While making compensation orders possible in corruption cases, the judgement sets a very high bar for them. It also creates a real anomaly that countries will get compensation where a company enters into a Deferred Prosecution Agreement, which requires compensation whether a country asks for it or not, and potentially where a company enters a plea agreement (Mabey and Johnson were ordered to pay compensation when they were sentenced to overseas corruption in 2009 to affected countries ) but not where there is a full court conviction.
Governments are often unwilling to pursue compensation because it implies an acceptance of guilt on behalf of the officials involved who might be sitting politicians, and who might not yet have been convicted in their jurisdiction. They might also be unwilling due to lack of expertise or legal resource. In very corrupt or very poor environments, the requirement that the government will make a formal request for compensation or will have taken action against the officials is unlikely ever to be met. Furthermore, as UK courts only appear to recognise the amount of bribes paid as the compensation level, and the full social harm that corruption has caused is not taken into account, the amounts that a victim government could seek are likely to be relatively small.
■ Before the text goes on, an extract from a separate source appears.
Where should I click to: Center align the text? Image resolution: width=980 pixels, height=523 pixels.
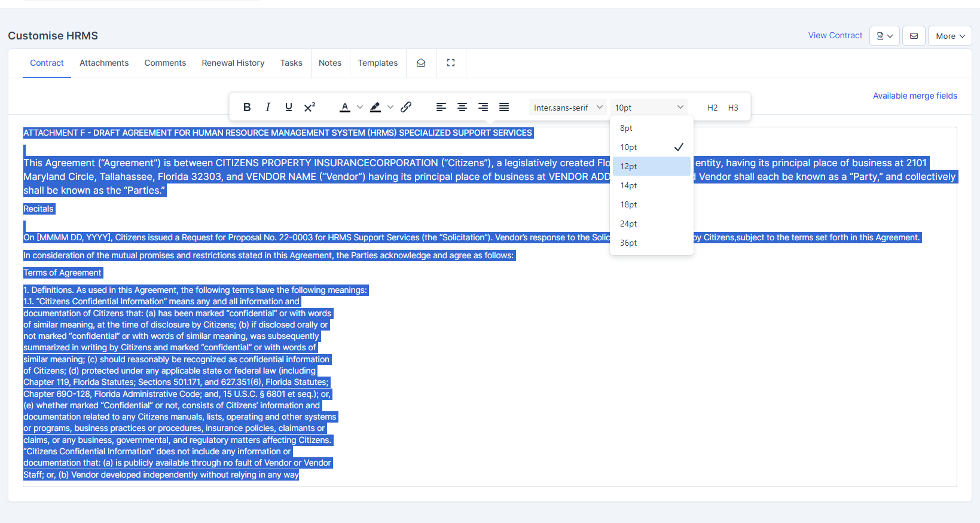(462, 107)
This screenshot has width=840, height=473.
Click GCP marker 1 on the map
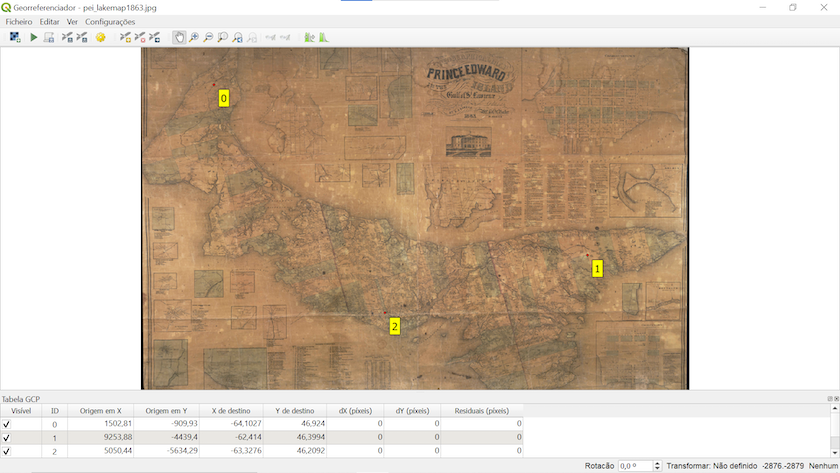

It is possible that the legal costs of pursuing a formal claim for compensation, particularly if contested, could make such an exercise almost pointless.
It is now up to the discretion of the UK government as to whether and how it returns the money from fines in such cases which are sent to the Consolidated Fund – the UK Government’s central bank account. Considerable thought needs to be put into how to establish an effective and fair mechanism to do this and how to ensure greater consistency across the different legal processes in how compensation is paid.
Were the victims of corruption properly represented at the hearing?
The SFO put before the court two expert witness statements as to the harm caused by the company’s corruption in Kenya. The first, available to view here, was provided by Nicholas Cheeseman, Associate Professor of African Studies at Oxford University who has particular expertise on Kenya. The second Kenyan was provided by the anti-corruption activist John Githongo; his statement can be viewed here. However, the defence objected (partly on the grounds that it would put the company at a disadvantage to the individual defendants) and the court upheld their objection on the grounds that the original trial judge and the UK judiciary recognise the damaging impact of corruption, and that there is OECD material to that effect. Mitchell questioned whether the statements would add anything to that knowledge and would therefore be of any relevance in assessing harm and culpability.
Given that the original trial judge recognised that the real victims of the company’s corruption were the people of those countries, it remains to be seen how these victims can be properly represented in UK corruption trials such as this. Accepting expert testimony from within the country about the impact of a specific corruption crime would be one way of ensuring this. Another way would be to see if Community Impact Statements could be adapted for overseas corruption trials.
The assumption that the UK judiciary and courts somehow know how bad corruption is and therefore do not need to hear evidence of the impact and social harm of specific corrupt acts is frankly rather arrogant. It is hard to imagine another area of crime in which the judiciary would take such a position. The result of that position is that courts can be presented with as much evidence as to the good character of a defendant or the standing of a company – including in this case a letter from a local MP – as the defence cares to submit, but no evidence of the impact that the corruption they engaged in had on the local communities where it took place. This is surely not a sustainable position.